● What you have to do
List every equation in the forum thread that begins with "y =".

● Source text

┌────────

1. (Original post by 786)
The last question where it asked you to show that AB was 3a(root3)/2. Did anyone manage this? The point of intersection was at theta=60, therefore r=3a(1 -cos(theta)) i.e 3a/2. Using simple trigonometry i get AB as twice the given answer. What did i do wrong?
u can draw a triangle with vertices ABO and AB is 2rsin(theta) which gives the answer
2. (Original post by 786)
The last question where it asked you to show that AB was 3a(root3)/2. Did anyone manage this? The point of intersection was at theta=60, therefore r=3a(1 -cos(theta)) i.e 3a/2. Using simple trigonometry i get AB as twice the given answer. What did i do wrong?
AB = 2 times the y value at B (3a/2,Pi/3)
y = r Sin (-)
r=3a(1 - Cos(-))

y = 3a(1 - Cos(-))Sin(-)

Cos(Pi/3) = 0.5 and Sin(Pi/3) = Sqrt(3)/2

=============

y = 3a(1-0.5) X Sqrt(3)/2
y = 3a/2 X Sqrt(3)/2
y = 3aSqrt(3)/4

Double y to get full distance from A to B.

AB = 3aSqrt(3)/4 X 2
AB = 3aSqrt(3)/2
QED
3. A very pedantic question i know, but does anyone know if you lose a mark for omitting the cm^2 from an answer? (I did this for the last part of the last question)
4. (Original post by 786)
Why is AB 2rsin(theta)?
the y-coordinate of B is rsin(theta) and so AB is its double (A,B have the same x-coordinate)
5. (Original post by sam99)
A very pedantic question i know, but does anyone know if you lose a mark for omitting the cm^2 from an answer? (I did this for the last part of the last question)

└────────

● Extracted information
┌────────

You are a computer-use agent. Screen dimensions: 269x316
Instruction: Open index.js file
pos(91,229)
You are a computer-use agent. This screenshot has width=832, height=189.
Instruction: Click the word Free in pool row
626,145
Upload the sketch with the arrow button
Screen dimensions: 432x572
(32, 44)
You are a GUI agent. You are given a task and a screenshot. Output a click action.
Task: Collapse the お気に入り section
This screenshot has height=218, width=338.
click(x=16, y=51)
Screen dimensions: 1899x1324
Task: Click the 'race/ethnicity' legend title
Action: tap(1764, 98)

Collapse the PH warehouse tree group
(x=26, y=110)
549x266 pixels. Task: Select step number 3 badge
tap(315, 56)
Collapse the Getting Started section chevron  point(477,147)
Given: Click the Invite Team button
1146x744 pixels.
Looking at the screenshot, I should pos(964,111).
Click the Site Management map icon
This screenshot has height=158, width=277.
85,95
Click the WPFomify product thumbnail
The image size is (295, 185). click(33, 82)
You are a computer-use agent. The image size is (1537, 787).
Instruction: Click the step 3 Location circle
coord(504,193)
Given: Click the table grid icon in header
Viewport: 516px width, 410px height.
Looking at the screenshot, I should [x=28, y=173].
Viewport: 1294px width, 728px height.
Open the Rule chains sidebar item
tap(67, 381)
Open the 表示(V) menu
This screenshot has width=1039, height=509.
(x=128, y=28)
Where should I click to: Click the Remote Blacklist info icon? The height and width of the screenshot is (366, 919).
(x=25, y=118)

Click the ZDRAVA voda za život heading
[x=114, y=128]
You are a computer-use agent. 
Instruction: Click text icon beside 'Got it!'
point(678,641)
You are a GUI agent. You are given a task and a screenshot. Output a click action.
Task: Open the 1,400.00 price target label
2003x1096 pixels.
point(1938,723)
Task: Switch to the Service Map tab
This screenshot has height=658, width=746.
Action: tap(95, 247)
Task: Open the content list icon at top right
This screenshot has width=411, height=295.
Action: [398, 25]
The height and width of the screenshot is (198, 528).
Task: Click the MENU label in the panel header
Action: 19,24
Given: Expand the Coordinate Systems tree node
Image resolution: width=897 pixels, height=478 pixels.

└────────

● Solved problem
y = r Sin (-)
y = 3a(1 - Cos(-))Sin(-)
y = 3a(1-0.5) X Sqrt(3)/2
y = 3a/2 X Sqrt(3)/2
y = 3aSqrt(3)/4